» THE TASK
Update the entries starting with the line that contains "Image resolution: width=750" and going on through the end of the entries, replacing "favorites" with "wishlist" and leaving everything else unchanged. Omit the pictures from your answer.

┄┄┄┄┄┄

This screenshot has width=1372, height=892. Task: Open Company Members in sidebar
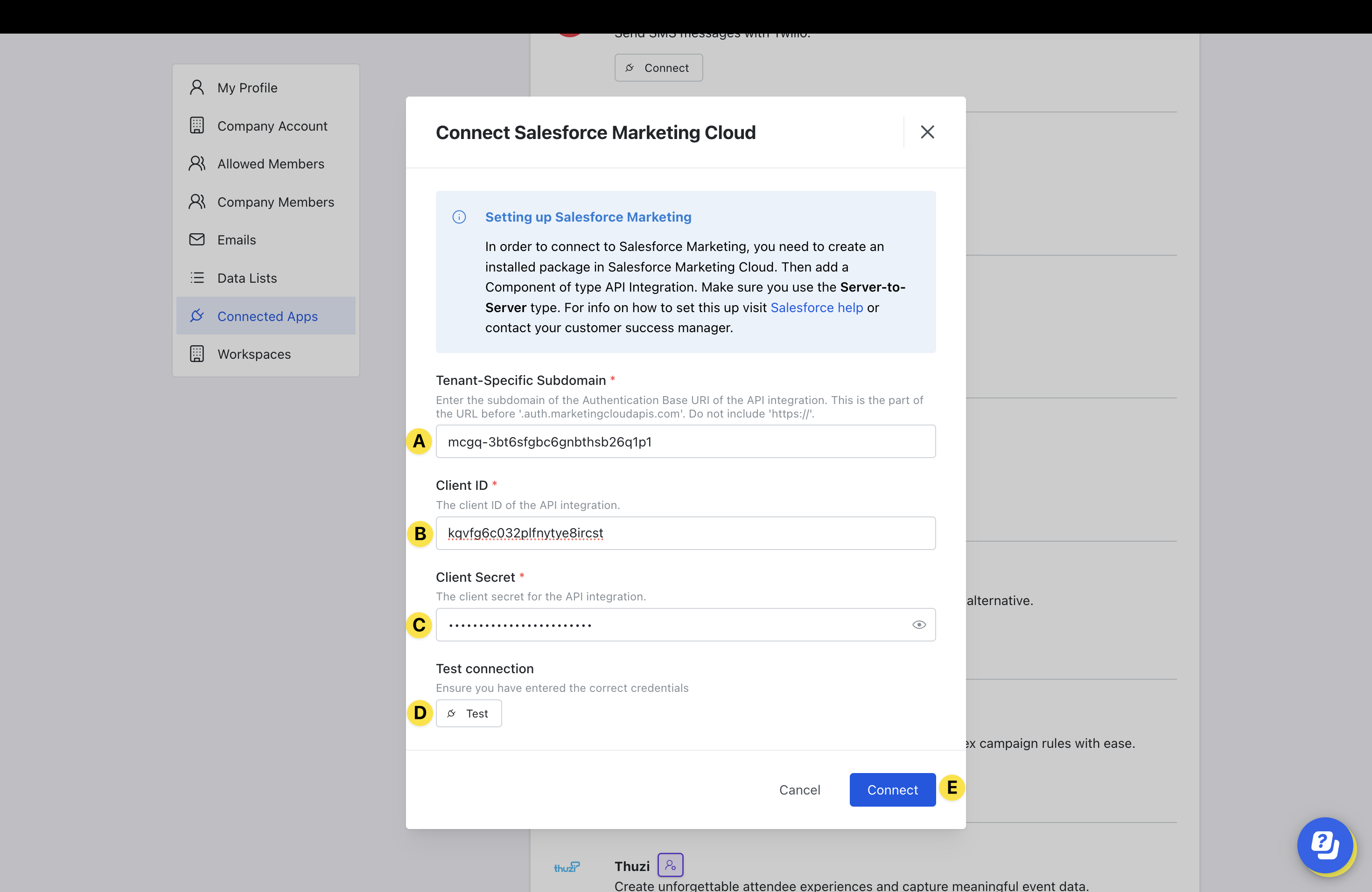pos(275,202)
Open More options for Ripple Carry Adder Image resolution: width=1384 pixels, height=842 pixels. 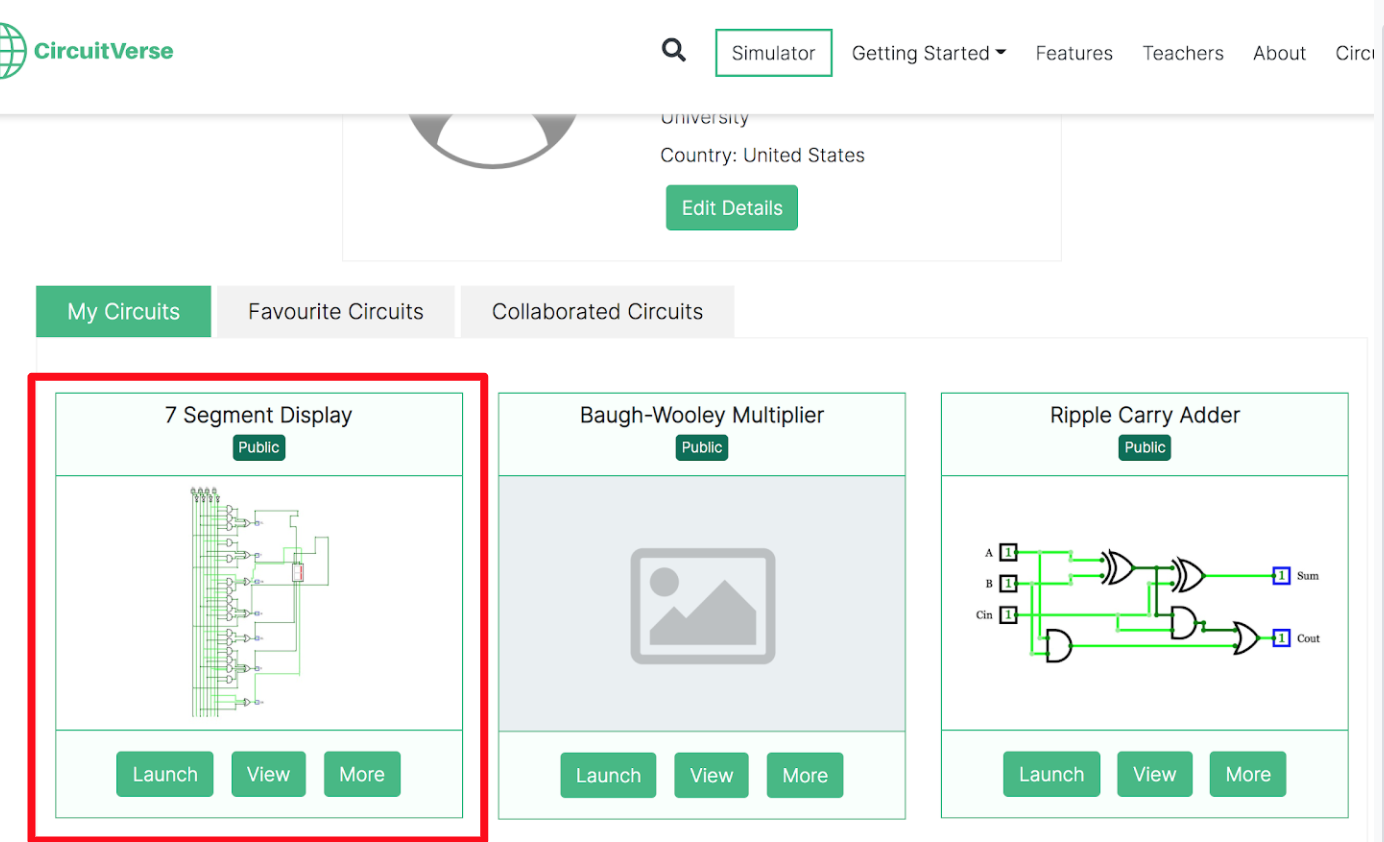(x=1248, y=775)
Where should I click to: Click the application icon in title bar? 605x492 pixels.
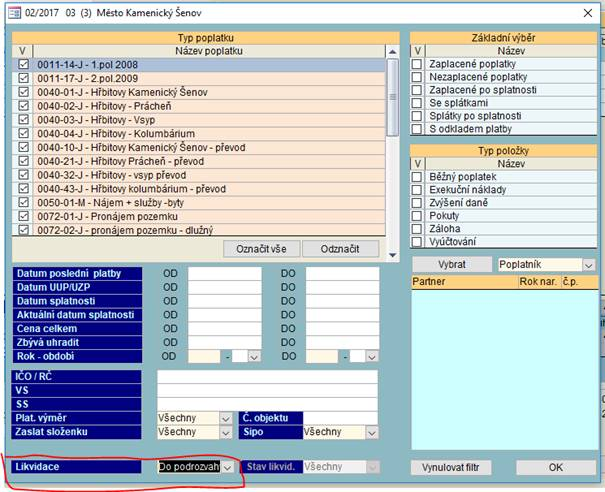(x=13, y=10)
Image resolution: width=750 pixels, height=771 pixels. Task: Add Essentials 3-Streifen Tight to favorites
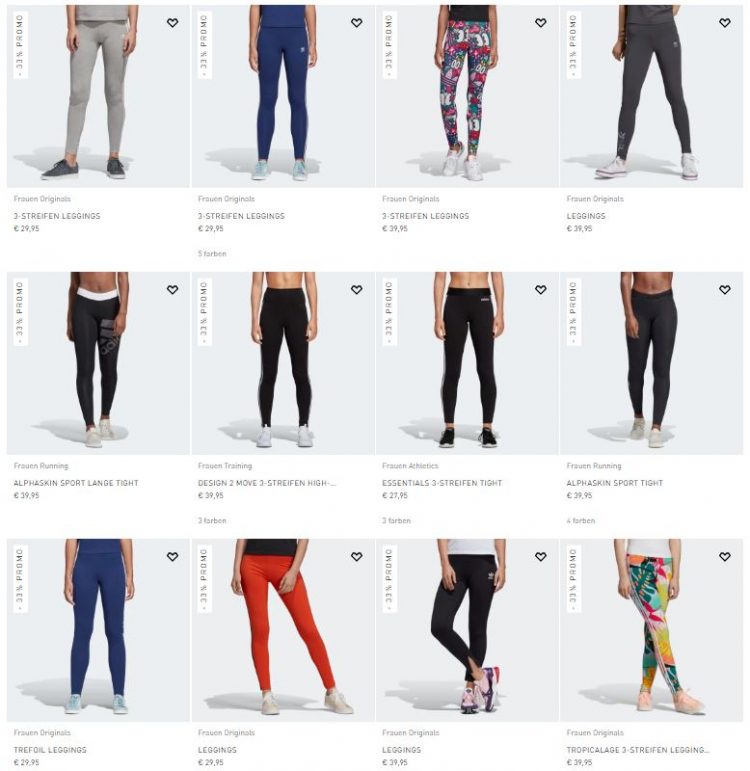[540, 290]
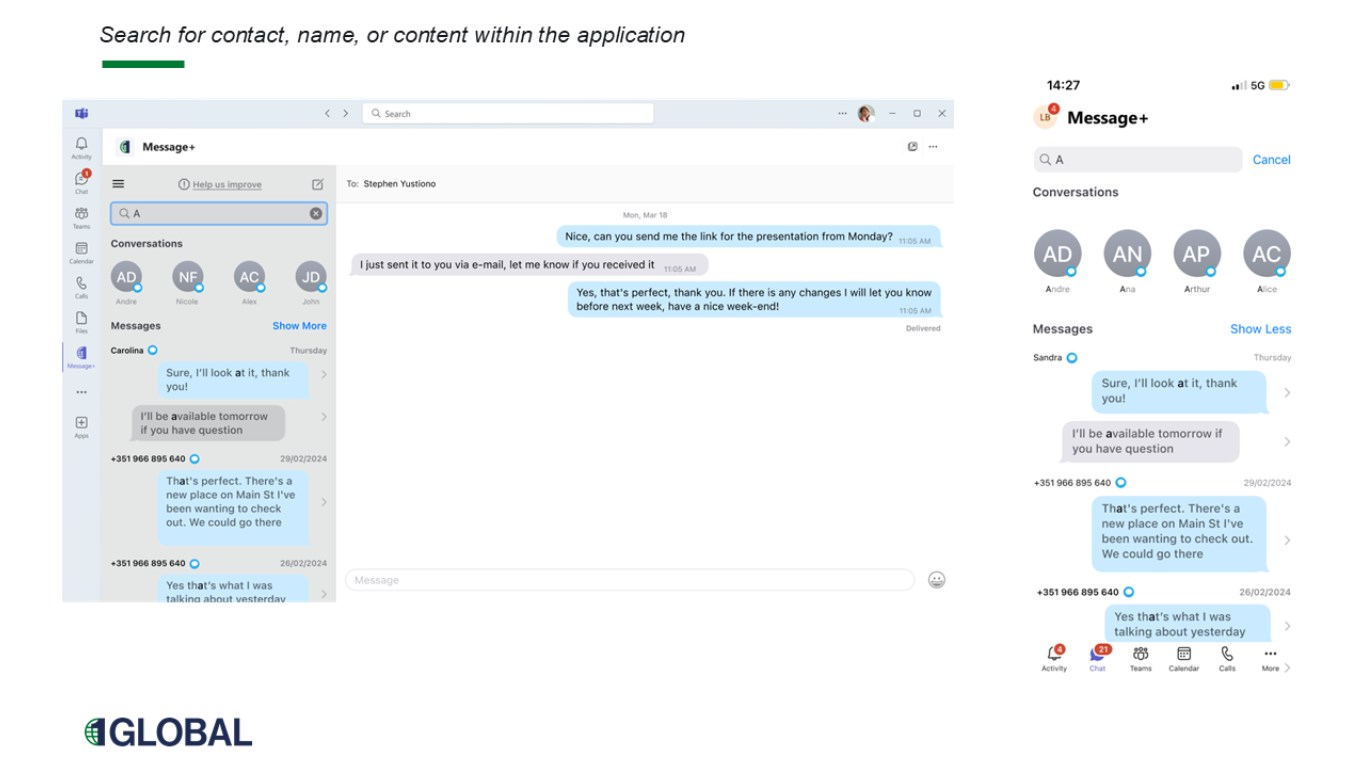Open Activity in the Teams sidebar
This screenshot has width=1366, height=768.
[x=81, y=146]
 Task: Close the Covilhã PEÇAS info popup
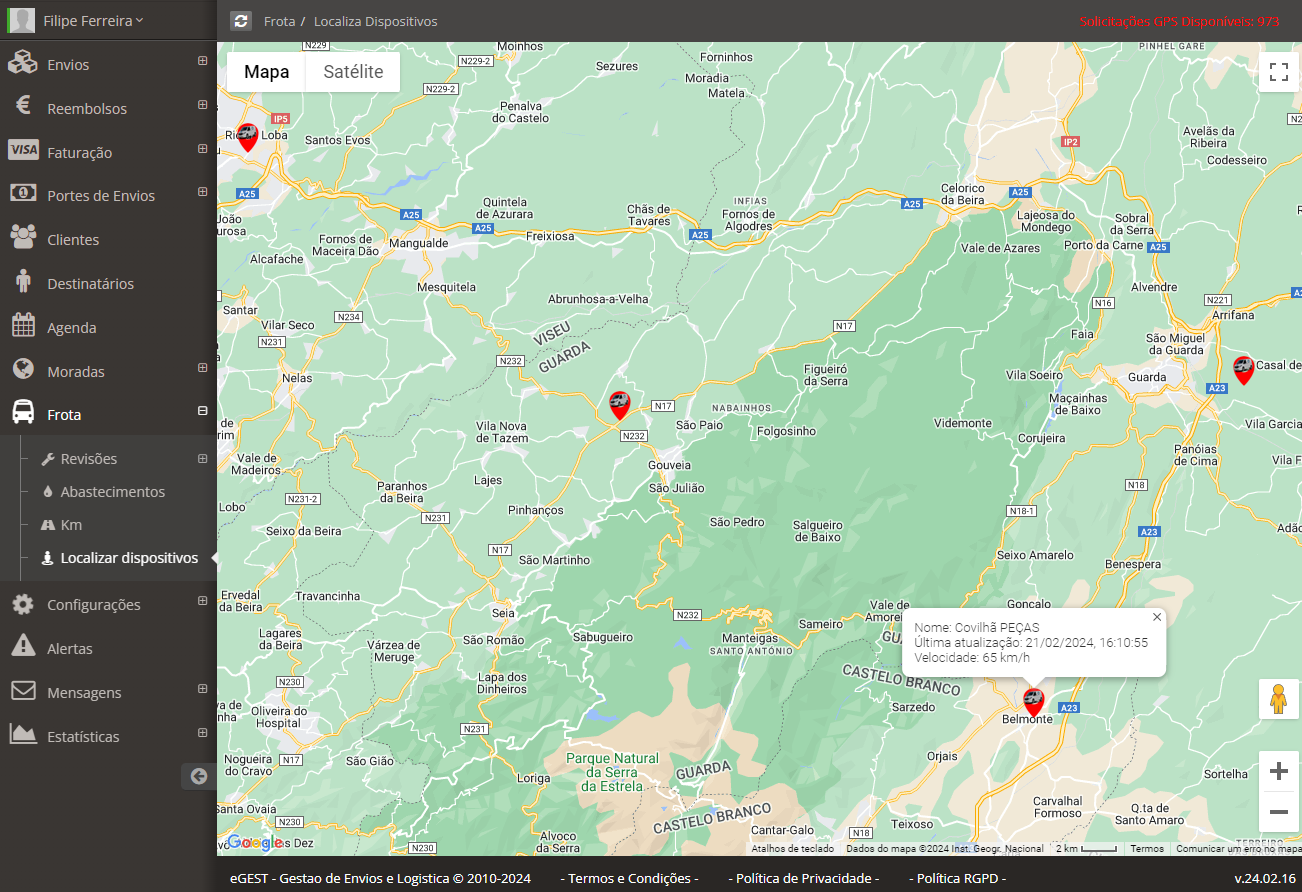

┄┄┄┄┄┄

» RESULT BELOW
Image resolution: width=750 pixels, height=771 pixels. Task: Add Essentials 3-Streifen Tight to wishlist
[540, 290]
Open Activity in the Teams sidebar
This screenshot has width=1366, height=768.
[x=81, y=146]
 Task: Close the Covilhã PEÇAS info popup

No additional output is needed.